Sono un «tesserato» dell’Ordine dei giornalisti dal 1982, anno in cui passai un esame di abilitazione privo di qualsiasi rapporto con le conoscenze necessarie per svolgere la mia professione.
Nei 24 anni trascorsi da quando ho iniziato a fare questo mestiere – e anche molto prima che lo facessi io – più volte nel mio paese è stata offesa la libertà di stampa, la qualità e l’affidabilità dell’informazione. Le minacce più serie sono venute dall’intreccio tra politica, affari e mass media; dai conflitti d’interessi; dal duopolio o monopolio televisivo; e insieme dal servilismo, dalle collusioni e complicità che periodicamente si manifestano tra giornalisti e politici, tra giornalisti e potentati economici, o semplicemente tra i giornalisti e le loro fonti quando le notizie diventano merce di scambio per favori reciproci, al servizio di agende occulte e inconfessabili.

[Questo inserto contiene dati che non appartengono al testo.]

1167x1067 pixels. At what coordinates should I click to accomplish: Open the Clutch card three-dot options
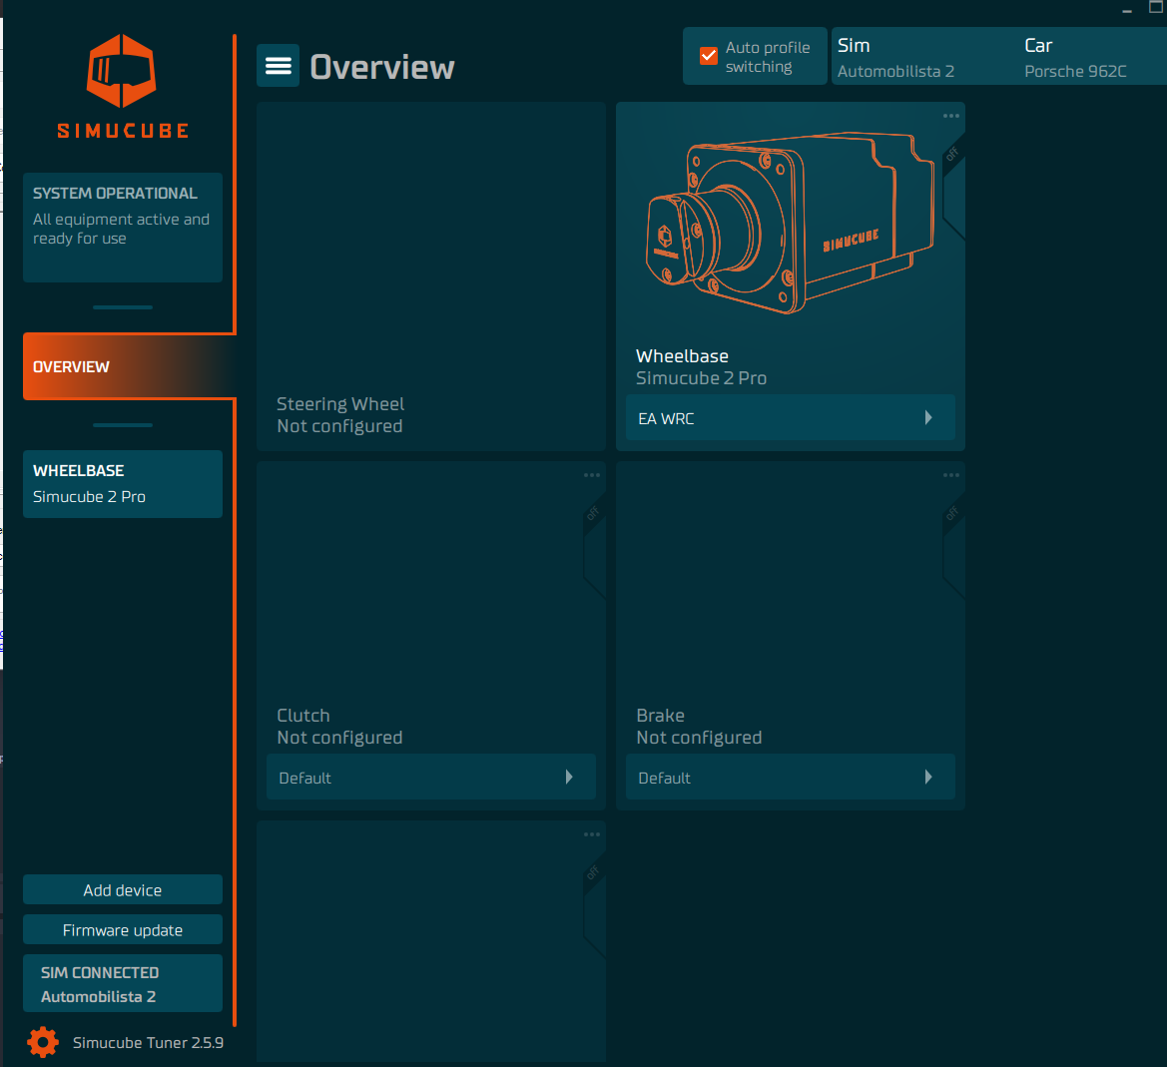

È un male antico la sottomissione di una parte del giornalismo italiano a logiche di potere, di partito, di mafie, di cordate. Il ruolo dei mass media per far crescere una società civile informata e consapevole dei suoi diritti, decade ogni volta che i giornalisti servono interessi «altri» da quelli del loro pubblico. In nessuna occasione ho visto l’Ordine contrastare questi pericoli, mettersi di traverso alle trame e alle «cupole», svolgere un compito libertario, moralizzatore o di semplice disciplina deontologica. Non ricordo che l’Ordine si sia distinto per la sua efficacia nel difendere giornali aggrediti e intimiditi dal potere politico, o scalati da cordate finanziarie che volevano usarli come strumenti di pressione. Non mi risulta che l’Ordine abbia scatenato campagne coraggiose contro la lottizzazione della Rai, o contro l’ascesa del monopolio di Berlusconi nella tv commerciale.